The Citrus County Library Advisory Board on Tuesday voted to table a draft internal rubric intended to guide board and staff reviews of books and other materials that patrons challenge.
Board members said the draft — presented by Library Director Adam Chang as a starting point for discussion — should be refined before the board adopts it. Director Adam Chang said the document is a draft meant to help the advisory board and staff evaluate whether a work should remain in the collection, be relocated within the collection, or be removed. "This is a work in progress," Chang told the board.
The matter drew extensive public comment. John Labriola, a Citrus County resident, said he opposed adding questions to the public reconsideration form and urged any expanded questionnaire be used only in internal staff reviews. "If the material has received an award, that also would not make it appropriate for Citrus County," Labriola said during public comment, urging the board not to require challengers to research awards or shelf placement elsewhere.

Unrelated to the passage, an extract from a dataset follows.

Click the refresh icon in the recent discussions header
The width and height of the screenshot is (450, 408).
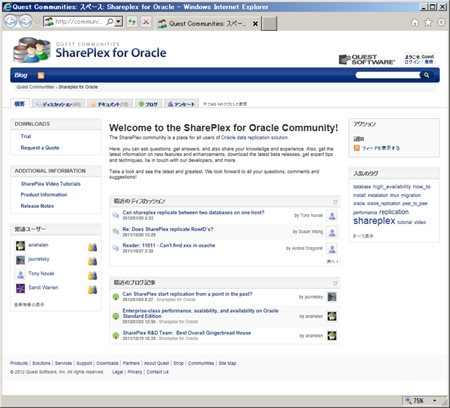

Board members debated whether the tool should be a qualitative guiding document or a numeric rubric. Some members favored a numeric scorecard to produce consistent documentation; others warned that fixed scores could unduly constrain reviewers. Lenora Nelson, a Library Advisory Board member who requested guidelines after a recent appeal, told the board the document was intended to help the panel reach consistent, documented decisions: "If everybody is looking at the same things, there is not only the ability for us to grade it or categorize it, but it also gives something for the public that when we get done, they can put it all together to say this is the reason why this was done."

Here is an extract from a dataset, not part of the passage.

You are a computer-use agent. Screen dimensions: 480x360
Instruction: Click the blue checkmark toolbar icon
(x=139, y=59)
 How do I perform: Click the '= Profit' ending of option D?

During the discussion directors and board members agreed staff could gather background material for future reviews — for example, whether comparable libraries own the title or whether the work has professional reviews — but several board members said staff-provided background must not create the perception of bias. Director Chang said staff can supply that data but cautioned against letting staff materials carry undue weight in the board's independent review.
The board voted to table the draft rubric to its August meeting to allow members time to review an example rubric referenced by board member Leonora (Lenora) Nelson and to submit proposed edits to Director Chang. The board chair announced the motion carried after a vote. The board also set interim procedural limits for public comment during the working session; at the meeting members limited speaker time for the immediate public-comment period to two minutes with a structured allocation of pro/anti speakers to ensure balance.

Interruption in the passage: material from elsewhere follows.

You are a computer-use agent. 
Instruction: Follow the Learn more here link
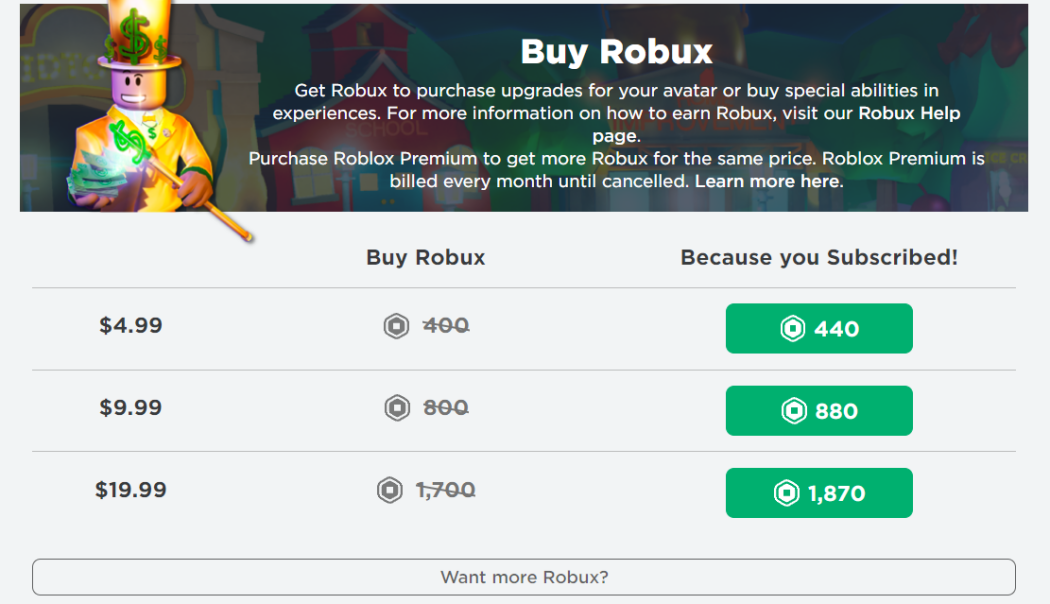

Next steps the board directed: staff will circulate the draft rubric and the example rubric Nelson provided, compile a short synopsis of the meeting's suggestions, and return a revised draft at the board's August meeting for further discussion and possible adoption. The board emphasized the draft remains an internal working document and is not a change to the public reconsideration form used by patrons.
The conversation included numerous public commenters who urged either stronger protections for children or broader reliance on professional reviews; speakers also raised specific proposals such as adding a question about whether the material can be read aloud in public.
The board did not adopt any permanent changes to policy at the meeting and did not remove or relocate any materials as part of this agenda item.